By Michael D. Shear
Washington Post Staff Writer
Monday, February 16, 2009
CHICAGO, Feb. 15 -- Senior advisers to President Obama on Sunday defended passage of the economic stimulus bill in Congress as a bipartisan effort, even though it received only three Republican votes in the Senate and none in the House.
Speaking on the Sunday-morning talk shows, press secretary Robert Gibbs and senior adviser David Axelrod insisted that the massive spending and tax-cut bill reflected ideas from both political parties.
"Their suggestions have been taken seriously, Bob," Gibbs told Bob Schieffer on CBS's "Face the Nation." "We'll continue to reach out to them. It's an outreach plan that includes, as you said, more than just Wednesday-night cocktails. We're going to listen for their ideas. This president is willing to listen to anybody who has got an idea that will help get this economy moving and get people back to work."
Axelrod said on "Fox News Sunday" that "old habits die hard." But, he added, "the package reflects the thinking of members of both parties. And I think that over time . . . there'll be a positive effect of just having dialogue, of just talking, which has not happened for a long time in this town."
That idea was rejected by senior Republicans. Sen. John McCain (Ariz.) called Obama's first few weeks "a bad beginning."

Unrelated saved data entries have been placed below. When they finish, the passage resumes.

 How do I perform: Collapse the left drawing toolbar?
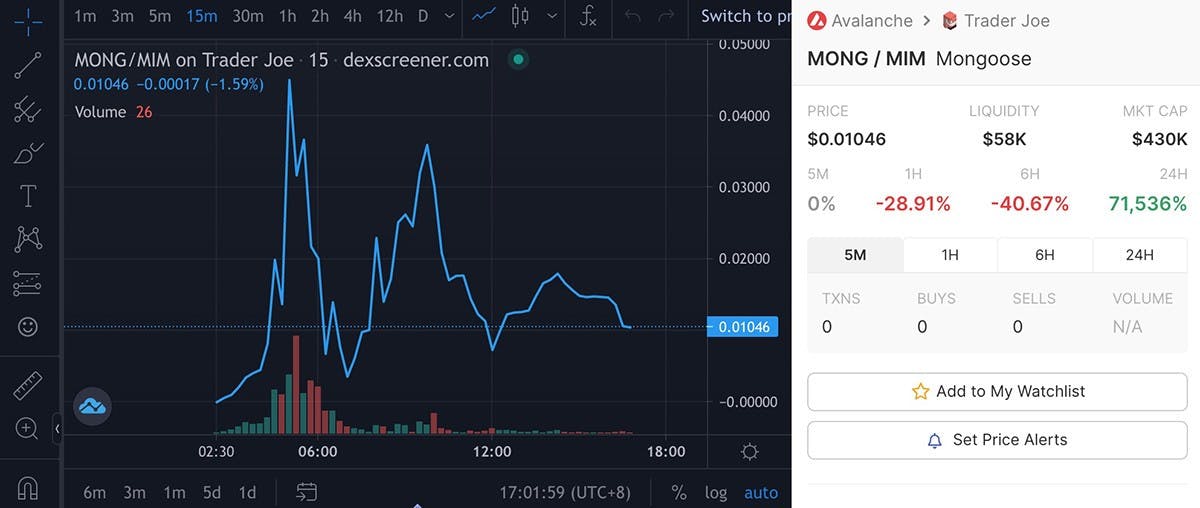click(x=57, y=429)
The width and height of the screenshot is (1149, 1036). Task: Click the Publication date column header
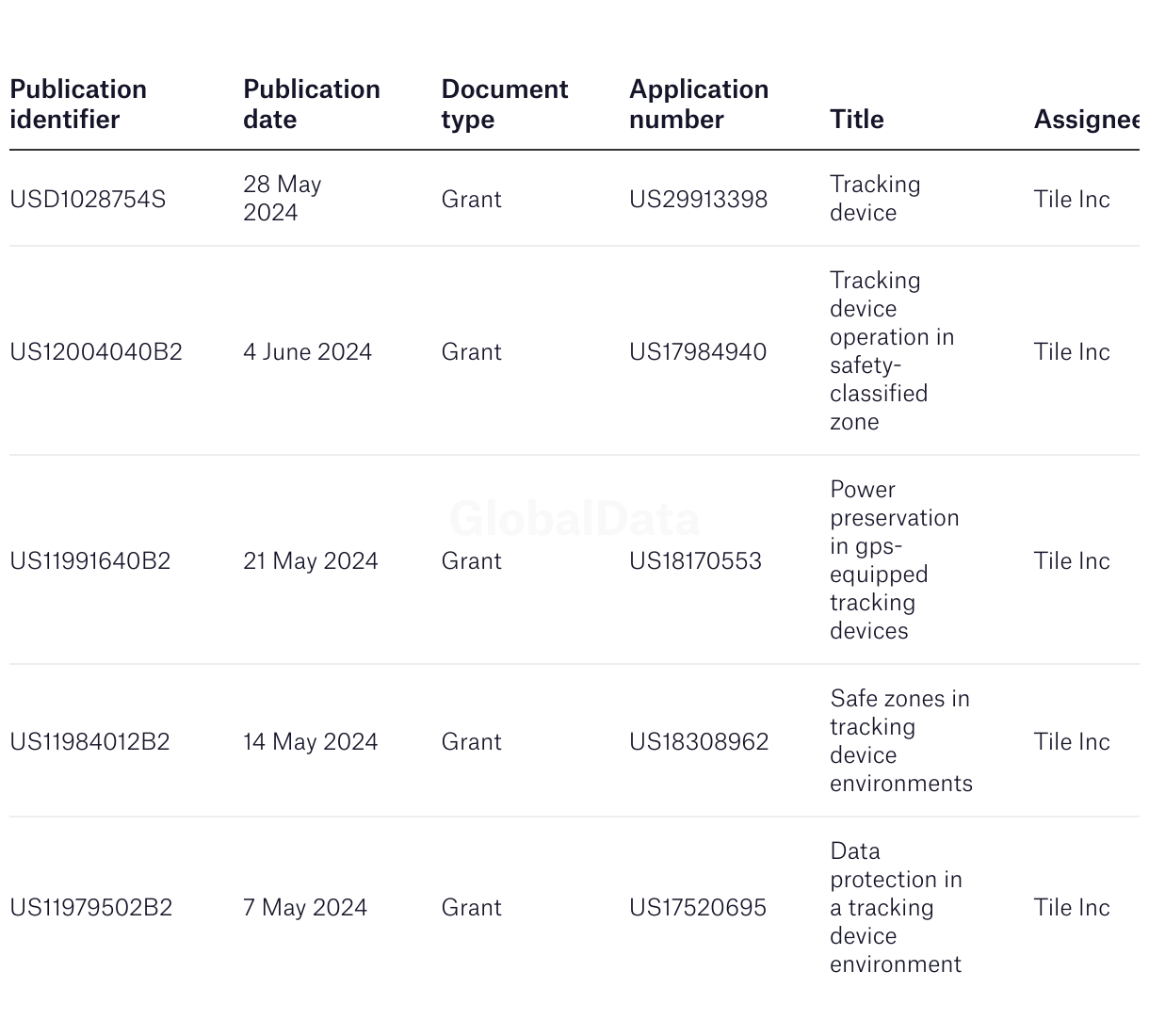coord(311,105)
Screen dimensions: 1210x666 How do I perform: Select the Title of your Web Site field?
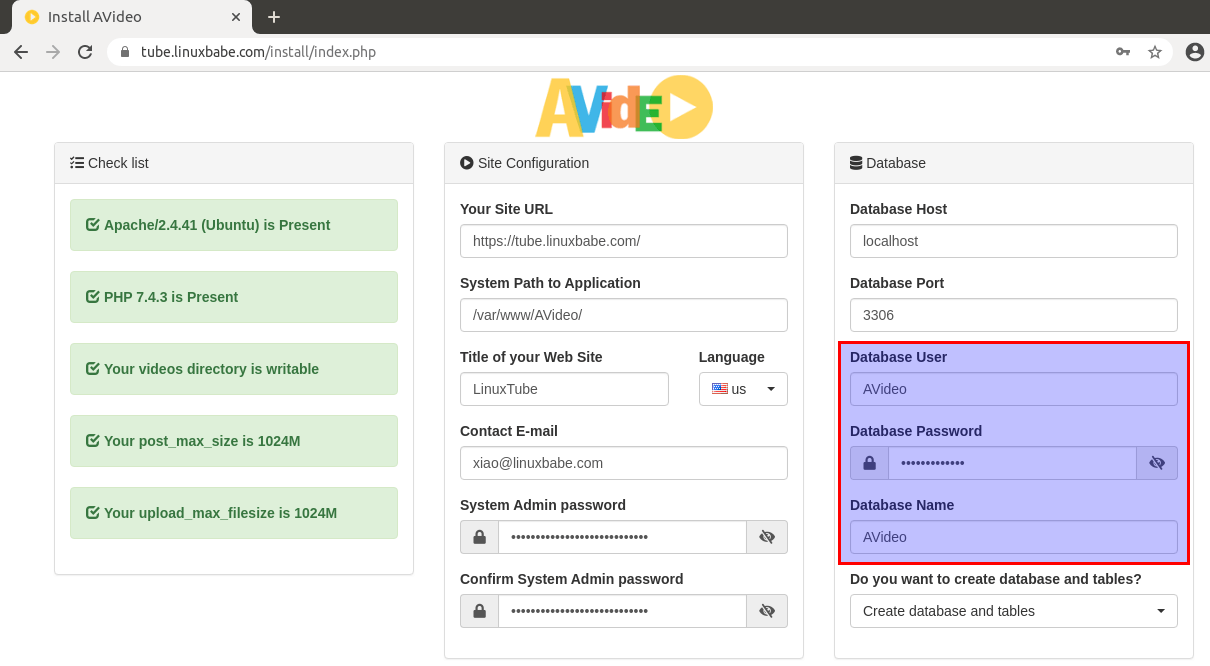coord(564,389)
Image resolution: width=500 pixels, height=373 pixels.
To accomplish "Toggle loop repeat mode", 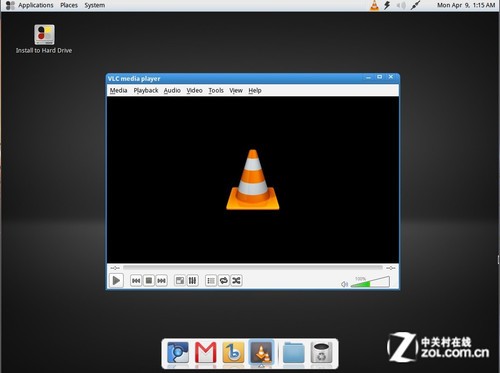I will pos(224,281).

Appearing on CNN, he said: "It was a bad beginning because it wasn't what we promised the American people, what President Obama promised the American people, that we would sit down together."
McCain's friend and Republican colleague in the Senate, Lindsey O. Graham of South Carolina, was harsher, saying on ABC's "This Week": "If this is going to be bipartisanship, the country is screwed."
Axelrod also addressed the ongoing bailout of the auto industry, saying that the car manufacturers will have to undergo "significant restructuring" if they are going to continue to receive public assistance.
"And that's going to involve concessions on the part of everyone, not just the autoworkers, but shareholders, creditors and, of course, the executives who run the company," Axelrod said.
Gibbs and Axelrod sought to tamp down expectations that passage of the stimulus plan would lead to immediate economic recovery. Both said the unemployment rate is likely to go as high as 10 percent before things get better.
"The acceleration in job loss probably means that this economy is going to get worse before it gets better," Gibbs said on CBS.